This article appears in the following Rheumatology issue: Can we make gout crystal clear? Proceedings of a satellite symposium held on the occasion of the EULAR Congress, Paris, France, June 13, 2008 [View the issue table of contents]

Febuxostat: a new treatment for hyperuricaemia in gout

N. Lawrence Edwards1

1Department of Medicine, University of Florida, Gainesville, FL, USA

Correspondence to: N. Lawrence Edwards, Department of Medicine, University of Florida, Gainesville, FL 32610, USA. E-mail: edwarnl{at}medicine.ufl.edu


   Abstract

Febuxostat is a new non-purine xanthine oxidase inhibitor that is more potent than allopurinol 300 mg daily. In two Phase III trials, significantly more febuxostat-treated gout patients met the primary endpoint [serum urate (sUA) <6 mg/dl (<360 µmol/l) at the last three visits] (48 and 53% with 80 mg; 65 and 62% with 120 mg), compared with those receiving allopurinol 300 mg (22 and 21%; P < 0.001 in both studies). Febuxostat was more effective than allopurinol in the subset with impaired renal function; no dose adjustment is required in mild-to-moderate renal impairment. Long-term extension studies confirmed the efficacy and tolerability of febuxostat. In patients who achieved the sUA target of 6 mg/dl (360 µmol/l), the incidence of gout flares fell steadily and tophi resolved in many patients.

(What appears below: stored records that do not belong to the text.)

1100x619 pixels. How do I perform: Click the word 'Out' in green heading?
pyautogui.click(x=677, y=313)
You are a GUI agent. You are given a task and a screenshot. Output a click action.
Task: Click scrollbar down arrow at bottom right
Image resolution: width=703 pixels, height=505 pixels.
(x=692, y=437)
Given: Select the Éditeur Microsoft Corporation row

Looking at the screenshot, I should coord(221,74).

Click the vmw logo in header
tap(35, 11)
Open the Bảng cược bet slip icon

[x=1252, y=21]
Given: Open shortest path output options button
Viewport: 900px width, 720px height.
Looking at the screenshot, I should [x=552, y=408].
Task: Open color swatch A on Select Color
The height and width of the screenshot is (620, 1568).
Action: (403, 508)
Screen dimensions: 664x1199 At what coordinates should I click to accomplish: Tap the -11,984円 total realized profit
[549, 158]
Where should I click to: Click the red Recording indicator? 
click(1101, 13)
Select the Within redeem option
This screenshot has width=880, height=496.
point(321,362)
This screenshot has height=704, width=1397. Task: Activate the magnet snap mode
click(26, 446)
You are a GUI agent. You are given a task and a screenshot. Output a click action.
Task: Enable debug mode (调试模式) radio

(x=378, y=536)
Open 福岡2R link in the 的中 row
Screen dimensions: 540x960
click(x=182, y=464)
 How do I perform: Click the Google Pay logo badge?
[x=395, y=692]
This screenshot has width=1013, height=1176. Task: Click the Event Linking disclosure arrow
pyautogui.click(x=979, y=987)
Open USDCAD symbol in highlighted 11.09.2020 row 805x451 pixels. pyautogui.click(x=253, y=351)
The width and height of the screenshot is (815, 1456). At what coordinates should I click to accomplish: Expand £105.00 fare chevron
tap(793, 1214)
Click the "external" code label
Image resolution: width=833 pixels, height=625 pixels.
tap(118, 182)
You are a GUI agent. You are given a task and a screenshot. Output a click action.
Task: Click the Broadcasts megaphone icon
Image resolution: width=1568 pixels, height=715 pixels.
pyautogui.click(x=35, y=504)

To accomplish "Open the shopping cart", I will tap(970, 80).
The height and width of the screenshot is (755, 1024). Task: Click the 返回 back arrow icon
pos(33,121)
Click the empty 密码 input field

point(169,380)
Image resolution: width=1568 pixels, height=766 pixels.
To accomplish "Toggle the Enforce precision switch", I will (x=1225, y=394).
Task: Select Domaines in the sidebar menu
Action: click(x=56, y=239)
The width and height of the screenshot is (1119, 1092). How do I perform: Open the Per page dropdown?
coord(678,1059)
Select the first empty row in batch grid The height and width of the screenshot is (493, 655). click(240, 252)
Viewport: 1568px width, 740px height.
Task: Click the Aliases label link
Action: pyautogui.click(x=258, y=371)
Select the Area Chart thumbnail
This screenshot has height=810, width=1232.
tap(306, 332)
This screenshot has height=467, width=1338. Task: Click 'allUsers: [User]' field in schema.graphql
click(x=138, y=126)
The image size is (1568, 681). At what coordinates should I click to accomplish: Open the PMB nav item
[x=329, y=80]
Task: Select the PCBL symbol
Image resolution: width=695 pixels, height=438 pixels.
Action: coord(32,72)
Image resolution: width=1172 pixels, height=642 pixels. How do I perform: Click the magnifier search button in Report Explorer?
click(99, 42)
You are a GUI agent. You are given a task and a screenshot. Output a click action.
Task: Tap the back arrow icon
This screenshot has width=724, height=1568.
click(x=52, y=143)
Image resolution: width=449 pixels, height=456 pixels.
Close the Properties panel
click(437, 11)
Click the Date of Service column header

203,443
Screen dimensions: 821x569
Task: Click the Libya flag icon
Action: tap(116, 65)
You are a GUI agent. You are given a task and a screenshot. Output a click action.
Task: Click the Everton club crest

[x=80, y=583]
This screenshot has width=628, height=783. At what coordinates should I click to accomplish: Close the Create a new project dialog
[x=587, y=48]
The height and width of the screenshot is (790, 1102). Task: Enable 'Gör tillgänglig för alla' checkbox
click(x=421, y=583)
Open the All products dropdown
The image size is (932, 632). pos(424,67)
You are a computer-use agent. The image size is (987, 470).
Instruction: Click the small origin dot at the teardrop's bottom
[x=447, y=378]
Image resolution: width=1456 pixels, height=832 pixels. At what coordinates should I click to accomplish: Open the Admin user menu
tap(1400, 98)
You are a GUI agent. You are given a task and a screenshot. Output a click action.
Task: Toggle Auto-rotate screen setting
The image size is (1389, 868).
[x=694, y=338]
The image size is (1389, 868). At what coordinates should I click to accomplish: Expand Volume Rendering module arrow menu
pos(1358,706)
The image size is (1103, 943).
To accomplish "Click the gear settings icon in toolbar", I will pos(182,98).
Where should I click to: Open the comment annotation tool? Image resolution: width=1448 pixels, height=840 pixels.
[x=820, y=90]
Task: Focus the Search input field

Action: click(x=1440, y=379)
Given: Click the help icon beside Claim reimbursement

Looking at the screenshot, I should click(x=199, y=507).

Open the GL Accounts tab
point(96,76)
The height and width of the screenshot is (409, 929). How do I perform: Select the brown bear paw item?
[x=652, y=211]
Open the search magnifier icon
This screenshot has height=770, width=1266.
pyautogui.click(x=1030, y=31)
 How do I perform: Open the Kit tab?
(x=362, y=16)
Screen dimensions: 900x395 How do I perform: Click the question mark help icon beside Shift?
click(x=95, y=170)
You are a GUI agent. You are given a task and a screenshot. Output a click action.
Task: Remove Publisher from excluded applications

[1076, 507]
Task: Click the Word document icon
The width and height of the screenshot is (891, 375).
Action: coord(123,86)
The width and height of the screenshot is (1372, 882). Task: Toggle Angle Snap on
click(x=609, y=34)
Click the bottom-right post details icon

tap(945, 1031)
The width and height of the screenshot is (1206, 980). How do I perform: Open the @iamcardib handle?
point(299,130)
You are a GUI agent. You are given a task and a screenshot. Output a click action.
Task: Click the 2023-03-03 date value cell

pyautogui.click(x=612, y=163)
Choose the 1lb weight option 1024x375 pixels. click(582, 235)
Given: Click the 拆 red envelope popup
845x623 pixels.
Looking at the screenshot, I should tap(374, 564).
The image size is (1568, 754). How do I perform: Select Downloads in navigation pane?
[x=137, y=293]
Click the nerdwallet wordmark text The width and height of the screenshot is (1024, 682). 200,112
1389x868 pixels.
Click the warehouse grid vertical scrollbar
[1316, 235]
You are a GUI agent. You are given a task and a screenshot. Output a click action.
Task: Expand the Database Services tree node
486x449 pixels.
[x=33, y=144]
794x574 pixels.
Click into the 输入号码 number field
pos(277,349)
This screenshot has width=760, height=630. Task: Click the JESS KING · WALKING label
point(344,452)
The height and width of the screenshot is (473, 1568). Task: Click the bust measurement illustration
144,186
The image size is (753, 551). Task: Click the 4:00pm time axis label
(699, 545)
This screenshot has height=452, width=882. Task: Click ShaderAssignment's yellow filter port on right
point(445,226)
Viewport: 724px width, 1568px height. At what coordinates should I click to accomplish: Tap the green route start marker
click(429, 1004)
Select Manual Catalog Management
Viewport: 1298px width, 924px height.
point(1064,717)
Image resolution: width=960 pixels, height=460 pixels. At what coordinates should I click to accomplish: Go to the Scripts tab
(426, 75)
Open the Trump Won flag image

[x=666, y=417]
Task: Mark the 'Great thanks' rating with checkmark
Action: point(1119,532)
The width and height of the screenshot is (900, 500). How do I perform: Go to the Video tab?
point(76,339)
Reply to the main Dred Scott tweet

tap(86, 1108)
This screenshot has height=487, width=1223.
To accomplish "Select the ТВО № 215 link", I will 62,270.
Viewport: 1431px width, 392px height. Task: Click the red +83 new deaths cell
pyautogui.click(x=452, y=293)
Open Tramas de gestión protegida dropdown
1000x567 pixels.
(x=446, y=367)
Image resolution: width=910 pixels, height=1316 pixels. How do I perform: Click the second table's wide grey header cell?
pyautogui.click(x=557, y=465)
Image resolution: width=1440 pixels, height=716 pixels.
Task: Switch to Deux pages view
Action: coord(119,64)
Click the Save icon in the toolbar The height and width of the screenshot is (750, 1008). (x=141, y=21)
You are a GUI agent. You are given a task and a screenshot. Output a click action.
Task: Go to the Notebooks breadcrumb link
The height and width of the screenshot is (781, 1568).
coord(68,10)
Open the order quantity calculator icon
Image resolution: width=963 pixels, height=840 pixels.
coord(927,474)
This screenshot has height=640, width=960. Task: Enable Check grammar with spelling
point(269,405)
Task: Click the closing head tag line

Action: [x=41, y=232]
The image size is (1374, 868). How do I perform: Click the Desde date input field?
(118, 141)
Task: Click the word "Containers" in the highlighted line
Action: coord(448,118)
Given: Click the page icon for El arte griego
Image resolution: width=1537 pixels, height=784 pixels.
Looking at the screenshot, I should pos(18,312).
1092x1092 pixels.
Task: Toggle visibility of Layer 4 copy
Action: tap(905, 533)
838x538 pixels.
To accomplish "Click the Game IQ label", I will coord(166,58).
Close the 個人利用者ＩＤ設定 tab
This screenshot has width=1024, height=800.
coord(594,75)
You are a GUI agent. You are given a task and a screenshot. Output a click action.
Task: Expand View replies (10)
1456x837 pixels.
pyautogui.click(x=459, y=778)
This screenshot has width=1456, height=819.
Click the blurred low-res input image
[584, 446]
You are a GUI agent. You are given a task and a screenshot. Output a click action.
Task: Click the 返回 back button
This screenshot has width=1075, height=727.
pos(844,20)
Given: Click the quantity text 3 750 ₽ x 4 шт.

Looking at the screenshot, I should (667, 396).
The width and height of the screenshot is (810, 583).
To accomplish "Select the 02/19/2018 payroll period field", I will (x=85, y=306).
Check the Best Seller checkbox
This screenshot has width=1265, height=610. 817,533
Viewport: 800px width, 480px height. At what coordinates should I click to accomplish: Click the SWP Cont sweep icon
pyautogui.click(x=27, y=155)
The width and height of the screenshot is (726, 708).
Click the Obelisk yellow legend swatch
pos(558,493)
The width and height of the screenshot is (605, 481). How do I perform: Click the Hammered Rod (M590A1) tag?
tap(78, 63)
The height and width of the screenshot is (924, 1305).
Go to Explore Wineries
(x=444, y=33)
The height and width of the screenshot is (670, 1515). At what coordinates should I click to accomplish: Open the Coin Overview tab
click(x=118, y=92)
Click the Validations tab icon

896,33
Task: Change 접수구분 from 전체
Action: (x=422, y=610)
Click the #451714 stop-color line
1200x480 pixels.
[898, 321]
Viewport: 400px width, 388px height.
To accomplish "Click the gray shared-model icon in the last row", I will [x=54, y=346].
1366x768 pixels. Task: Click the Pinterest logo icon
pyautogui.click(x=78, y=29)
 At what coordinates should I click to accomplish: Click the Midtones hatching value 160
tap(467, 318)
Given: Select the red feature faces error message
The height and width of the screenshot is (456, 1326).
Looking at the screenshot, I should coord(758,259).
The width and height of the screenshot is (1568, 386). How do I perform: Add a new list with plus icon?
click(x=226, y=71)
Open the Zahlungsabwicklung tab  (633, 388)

The incidence of adverse events such as dizziness, diarrhoea, headache and nausea with febuxostat was similar to allopurinol. The incidence of cardiovascular side-effects (Antiplatelet Trialists Collaboration events) was numerically higher with febuxostat than with allopurinol, but this was not statistically significant. Co-administration of febuxostat with AZA or 6-mercaptopurine is not recommended. Prophylaxis (colchicine and/or NSAIDs) against acute attacks should be used for at least the first 6 months, since early mobilization flares were observed in the clinical trials. In conclusion, febuxostat is more effective than allopurinol 300 mg daily in reducing sUA levels <6 mg/dl (360 µmol/l), the target recommended by EULAR, and offers a new option for the long-term treatment of gout.

KEY WORDS: Gout, Urate-lowering therapy, Allopurinol, Febuxostat, Clinical studies, sUA target, Adverse events

Submitted 18 December 2008; revised version accepted 18 March 2009.